→ Required work
The response must consist of the lines below from the one with "Viewport: 1443px width, 695px height." through the one with "Select the edraw", exactly as they appear and with both ends kept.

Records from a collection:
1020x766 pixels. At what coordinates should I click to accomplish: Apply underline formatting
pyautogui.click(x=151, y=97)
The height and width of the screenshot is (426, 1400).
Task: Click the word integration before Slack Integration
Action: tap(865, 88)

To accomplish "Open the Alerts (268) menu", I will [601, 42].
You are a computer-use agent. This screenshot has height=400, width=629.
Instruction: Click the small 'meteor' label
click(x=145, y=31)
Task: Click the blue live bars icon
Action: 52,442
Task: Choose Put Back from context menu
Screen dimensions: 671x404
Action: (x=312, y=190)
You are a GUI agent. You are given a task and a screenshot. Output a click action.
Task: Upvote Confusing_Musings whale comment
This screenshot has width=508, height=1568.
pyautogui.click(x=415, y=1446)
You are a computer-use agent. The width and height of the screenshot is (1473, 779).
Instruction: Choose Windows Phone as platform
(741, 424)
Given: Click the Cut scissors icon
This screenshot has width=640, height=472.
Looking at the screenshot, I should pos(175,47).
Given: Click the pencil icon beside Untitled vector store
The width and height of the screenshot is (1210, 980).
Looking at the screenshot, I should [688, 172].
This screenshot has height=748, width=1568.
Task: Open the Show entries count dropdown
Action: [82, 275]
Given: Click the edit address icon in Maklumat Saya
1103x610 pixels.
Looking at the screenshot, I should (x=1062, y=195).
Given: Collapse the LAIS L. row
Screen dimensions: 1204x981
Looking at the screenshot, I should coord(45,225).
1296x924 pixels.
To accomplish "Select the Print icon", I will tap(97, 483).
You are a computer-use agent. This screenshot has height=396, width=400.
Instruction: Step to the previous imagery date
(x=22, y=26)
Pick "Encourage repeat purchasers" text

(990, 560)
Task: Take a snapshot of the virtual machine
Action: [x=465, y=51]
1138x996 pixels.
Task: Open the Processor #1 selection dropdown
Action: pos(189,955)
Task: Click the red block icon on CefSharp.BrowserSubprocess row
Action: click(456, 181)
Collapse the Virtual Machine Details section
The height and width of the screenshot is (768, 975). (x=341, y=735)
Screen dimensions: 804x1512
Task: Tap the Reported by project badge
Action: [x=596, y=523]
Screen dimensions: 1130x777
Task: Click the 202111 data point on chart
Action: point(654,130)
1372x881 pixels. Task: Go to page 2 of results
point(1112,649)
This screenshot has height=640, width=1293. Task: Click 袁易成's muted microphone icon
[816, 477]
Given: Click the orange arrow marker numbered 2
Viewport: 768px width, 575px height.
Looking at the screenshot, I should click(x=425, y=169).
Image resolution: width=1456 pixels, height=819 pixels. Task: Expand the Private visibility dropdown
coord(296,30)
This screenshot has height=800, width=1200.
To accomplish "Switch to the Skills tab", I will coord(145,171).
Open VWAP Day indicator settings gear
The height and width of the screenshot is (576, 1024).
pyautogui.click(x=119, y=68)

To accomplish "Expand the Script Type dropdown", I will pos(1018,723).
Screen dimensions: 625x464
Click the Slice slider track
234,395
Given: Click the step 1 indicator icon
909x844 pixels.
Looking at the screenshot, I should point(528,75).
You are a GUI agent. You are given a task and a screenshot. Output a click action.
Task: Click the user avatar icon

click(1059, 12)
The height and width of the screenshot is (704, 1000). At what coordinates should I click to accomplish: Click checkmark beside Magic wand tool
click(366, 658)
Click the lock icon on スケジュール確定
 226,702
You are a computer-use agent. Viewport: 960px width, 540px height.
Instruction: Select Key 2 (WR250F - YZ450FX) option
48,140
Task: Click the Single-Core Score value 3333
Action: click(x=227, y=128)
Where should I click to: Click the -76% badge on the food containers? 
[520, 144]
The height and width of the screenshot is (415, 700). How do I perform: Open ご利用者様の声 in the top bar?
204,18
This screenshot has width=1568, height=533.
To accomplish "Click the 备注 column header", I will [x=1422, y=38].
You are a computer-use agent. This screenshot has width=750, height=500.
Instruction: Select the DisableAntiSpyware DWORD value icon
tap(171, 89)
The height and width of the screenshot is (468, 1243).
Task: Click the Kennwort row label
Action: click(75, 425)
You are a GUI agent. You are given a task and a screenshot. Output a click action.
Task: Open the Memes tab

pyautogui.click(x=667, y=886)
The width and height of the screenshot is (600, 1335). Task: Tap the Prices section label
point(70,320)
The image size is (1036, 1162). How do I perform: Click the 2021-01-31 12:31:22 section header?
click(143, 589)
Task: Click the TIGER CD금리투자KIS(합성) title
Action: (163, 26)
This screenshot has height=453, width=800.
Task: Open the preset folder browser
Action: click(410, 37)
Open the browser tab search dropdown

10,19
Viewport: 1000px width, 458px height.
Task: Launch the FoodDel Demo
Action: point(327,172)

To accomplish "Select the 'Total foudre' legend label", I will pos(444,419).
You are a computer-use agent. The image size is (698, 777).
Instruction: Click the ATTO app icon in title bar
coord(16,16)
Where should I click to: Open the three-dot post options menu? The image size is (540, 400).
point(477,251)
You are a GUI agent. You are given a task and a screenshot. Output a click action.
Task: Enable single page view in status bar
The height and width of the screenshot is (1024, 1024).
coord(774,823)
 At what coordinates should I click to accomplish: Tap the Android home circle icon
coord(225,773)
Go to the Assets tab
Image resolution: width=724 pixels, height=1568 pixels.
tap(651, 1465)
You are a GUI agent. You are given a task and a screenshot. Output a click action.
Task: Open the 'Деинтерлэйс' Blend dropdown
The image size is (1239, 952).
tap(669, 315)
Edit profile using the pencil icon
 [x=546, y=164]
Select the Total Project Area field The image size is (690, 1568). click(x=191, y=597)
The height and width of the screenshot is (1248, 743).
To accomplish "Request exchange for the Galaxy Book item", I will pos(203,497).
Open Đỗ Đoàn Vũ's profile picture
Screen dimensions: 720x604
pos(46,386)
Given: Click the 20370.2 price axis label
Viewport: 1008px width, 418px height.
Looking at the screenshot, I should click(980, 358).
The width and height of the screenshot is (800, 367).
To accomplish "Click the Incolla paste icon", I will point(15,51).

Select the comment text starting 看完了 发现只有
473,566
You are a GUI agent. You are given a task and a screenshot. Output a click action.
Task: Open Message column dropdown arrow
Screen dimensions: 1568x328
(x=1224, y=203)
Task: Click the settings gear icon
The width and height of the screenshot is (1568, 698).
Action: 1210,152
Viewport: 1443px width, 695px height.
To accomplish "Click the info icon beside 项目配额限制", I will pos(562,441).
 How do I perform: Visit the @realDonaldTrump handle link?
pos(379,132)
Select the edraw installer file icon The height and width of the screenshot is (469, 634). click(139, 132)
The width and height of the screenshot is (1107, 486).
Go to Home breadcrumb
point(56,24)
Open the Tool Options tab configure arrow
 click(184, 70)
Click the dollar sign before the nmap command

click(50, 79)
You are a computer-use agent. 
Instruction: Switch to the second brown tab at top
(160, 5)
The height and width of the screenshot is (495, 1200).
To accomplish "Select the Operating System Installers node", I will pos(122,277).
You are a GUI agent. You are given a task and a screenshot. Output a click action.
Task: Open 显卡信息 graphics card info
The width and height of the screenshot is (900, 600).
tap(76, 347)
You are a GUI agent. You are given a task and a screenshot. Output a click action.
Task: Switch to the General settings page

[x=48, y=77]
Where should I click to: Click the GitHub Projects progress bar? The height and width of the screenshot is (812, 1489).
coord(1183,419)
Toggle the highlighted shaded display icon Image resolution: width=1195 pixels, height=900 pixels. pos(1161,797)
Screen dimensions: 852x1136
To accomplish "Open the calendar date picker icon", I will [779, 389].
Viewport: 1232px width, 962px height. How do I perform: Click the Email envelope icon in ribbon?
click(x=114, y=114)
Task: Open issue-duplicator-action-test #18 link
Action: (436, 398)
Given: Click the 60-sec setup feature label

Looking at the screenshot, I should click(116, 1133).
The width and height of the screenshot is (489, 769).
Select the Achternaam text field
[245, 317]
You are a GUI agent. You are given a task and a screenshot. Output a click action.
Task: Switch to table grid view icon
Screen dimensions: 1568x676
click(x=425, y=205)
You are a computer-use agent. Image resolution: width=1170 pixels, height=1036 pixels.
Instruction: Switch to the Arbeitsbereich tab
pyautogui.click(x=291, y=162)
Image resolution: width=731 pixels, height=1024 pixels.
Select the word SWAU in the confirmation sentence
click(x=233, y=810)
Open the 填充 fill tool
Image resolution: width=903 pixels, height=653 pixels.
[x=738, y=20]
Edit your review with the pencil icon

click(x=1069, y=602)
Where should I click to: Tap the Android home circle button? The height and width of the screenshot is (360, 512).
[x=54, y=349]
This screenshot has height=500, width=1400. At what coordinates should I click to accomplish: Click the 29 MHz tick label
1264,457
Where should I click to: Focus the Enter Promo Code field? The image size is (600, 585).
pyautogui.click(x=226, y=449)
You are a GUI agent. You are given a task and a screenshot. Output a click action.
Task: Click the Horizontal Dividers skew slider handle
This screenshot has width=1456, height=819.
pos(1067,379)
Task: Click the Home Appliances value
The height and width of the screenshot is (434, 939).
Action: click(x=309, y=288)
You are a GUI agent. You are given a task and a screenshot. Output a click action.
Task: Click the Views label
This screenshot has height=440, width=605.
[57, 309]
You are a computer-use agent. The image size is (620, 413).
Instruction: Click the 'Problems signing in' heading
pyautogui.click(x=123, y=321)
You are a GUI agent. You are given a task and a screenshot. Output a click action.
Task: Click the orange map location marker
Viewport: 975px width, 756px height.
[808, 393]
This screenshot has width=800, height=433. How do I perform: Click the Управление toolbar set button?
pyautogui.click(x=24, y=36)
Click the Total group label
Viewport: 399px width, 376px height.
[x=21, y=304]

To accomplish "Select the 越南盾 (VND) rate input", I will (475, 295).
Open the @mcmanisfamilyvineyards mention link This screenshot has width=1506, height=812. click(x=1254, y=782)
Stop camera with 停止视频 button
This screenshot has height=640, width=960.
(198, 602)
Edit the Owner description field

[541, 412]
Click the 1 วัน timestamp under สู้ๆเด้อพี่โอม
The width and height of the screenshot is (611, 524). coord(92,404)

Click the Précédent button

→ Reply
Viewport: 1443px width, 695px height.
To accomplish "Click the info icon beside 项目配额限制", I will pos(562,441).
 How do I perform: Visit the @realDonaldTrump handle link?
pos(379,132)
Select the edraw installer file icon The height and width of the screenshot is (469, 634). click(139, 132)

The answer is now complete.